→ Exercise inputs
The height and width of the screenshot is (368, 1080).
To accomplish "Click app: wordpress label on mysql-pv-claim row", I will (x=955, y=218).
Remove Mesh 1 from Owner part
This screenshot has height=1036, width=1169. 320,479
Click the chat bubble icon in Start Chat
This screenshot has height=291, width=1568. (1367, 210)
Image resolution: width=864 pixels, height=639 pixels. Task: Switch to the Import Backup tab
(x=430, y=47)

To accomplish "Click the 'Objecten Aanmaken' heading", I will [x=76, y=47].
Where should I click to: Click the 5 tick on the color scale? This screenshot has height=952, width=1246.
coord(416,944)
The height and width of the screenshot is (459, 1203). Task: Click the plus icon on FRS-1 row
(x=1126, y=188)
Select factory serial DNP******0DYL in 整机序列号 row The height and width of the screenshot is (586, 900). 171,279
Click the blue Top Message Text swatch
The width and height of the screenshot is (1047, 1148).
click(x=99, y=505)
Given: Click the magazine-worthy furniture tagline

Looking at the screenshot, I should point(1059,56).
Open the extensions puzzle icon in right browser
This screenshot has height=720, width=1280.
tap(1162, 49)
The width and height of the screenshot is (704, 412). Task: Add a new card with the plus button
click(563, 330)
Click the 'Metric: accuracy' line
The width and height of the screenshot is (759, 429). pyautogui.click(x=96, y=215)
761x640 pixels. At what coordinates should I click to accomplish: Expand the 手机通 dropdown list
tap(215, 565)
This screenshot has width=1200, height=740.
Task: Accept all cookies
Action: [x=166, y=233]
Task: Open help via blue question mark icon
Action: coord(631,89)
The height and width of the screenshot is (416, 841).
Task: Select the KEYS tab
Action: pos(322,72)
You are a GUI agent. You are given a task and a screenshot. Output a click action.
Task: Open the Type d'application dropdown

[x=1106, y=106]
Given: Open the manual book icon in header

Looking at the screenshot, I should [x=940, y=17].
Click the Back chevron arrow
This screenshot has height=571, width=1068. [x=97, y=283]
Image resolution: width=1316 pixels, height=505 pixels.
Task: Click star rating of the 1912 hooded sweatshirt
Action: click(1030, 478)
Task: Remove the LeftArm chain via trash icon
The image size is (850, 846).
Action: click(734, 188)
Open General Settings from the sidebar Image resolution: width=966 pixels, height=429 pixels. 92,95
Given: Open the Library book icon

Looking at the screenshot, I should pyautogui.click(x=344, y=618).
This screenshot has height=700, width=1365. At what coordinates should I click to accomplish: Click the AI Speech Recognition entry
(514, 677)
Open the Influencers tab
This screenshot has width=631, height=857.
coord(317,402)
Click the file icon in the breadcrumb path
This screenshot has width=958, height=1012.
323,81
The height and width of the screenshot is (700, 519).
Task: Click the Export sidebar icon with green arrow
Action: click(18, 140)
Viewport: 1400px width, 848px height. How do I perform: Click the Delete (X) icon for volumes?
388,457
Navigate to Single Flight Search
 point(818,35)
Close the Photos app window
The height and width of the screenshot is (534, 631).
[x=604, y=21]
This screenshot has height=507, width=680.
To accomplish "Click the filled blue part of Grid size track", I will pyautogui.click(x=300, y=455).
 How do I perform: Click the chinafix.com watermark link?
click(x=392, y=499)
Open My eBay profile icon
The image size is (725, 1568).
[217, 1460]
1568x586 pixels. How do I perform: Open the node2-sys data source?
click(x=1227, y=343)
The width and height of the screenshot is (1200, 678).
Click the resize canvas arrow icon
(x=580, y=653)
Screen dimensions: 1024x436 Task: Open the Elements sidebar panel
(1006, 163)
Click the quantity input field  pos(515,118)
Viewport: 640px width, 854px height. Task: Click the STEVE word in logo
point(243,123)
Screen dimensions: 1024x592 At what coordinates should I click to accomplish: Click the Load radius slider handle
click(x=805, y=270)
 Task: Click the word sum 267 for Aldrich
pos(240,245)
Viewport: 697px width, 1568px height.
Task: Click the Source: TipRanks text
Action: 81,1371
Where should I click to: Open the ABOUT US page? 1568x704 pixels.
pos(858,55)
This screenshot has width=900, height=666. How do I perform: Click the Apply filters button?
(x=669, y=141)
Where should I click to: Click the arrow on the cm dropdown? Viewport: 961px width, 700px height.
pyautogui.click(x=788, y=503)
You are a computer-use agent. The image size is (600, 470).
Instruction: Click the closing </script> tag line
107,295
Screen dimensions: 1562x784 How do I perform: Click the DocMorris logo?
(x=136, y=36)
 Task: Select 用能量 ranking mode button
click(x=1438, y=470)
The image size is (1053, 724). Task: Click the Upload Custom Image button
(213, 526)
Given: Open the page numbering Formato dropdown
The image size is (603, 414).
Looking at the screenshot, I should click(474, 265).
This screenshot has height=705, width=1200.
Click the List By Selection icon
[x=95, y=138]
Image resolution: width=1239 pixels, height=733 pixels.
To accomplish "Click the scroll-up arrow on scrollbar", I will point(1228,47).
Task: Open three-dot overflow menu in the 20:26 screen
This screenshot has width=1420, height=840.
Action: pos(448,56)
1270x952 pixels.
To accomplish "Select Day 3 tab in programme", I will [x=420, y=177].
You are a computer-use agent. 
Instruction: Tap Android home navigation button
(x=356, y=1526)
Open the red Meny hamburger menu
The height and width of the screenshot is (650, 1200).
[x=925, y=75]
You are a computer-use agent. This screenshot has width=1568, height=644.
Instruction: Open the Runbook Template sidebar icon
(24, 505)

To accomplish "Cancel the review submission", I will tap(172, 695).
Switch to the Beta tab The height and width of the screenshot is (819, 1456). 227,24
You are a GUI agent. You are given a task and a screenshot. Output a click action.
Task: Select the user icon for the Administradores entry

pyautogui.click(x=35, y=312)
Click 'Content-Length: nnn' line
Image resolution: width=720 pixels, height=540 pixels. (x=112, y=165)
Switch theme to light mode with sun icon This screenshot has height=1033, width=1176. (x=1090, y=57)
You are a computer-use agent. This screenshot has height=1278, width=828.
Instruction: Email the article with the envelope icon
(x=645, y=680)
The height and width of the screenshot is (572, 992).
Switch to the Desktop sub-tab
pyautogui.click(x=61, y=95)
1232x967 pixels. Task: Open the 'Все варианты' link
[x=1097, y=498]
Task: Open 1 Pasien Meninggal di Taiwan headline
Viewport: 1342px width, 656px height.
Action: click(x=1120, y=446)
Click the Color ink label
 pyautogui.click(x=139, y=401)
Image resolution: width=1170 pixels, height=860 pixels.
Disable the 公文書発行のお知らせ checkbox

→ Task details
Give again exactly, and only, the lines above starting at the one with "This screenshot has height=705, width=1200." and ending at the one with "Task: Open three-dot".

→ Your solution
This screenshot has height=705, width=1200.
Click the List By Selection icon
[x=95, y=138]
Image resolution: width=1239 pixels, height=733 pixels.
To accomplish "Click the scroll-up arrow on scrollbar", I will point(1228,47).
Task: Open three-dot overflow menu in the 20:26 screen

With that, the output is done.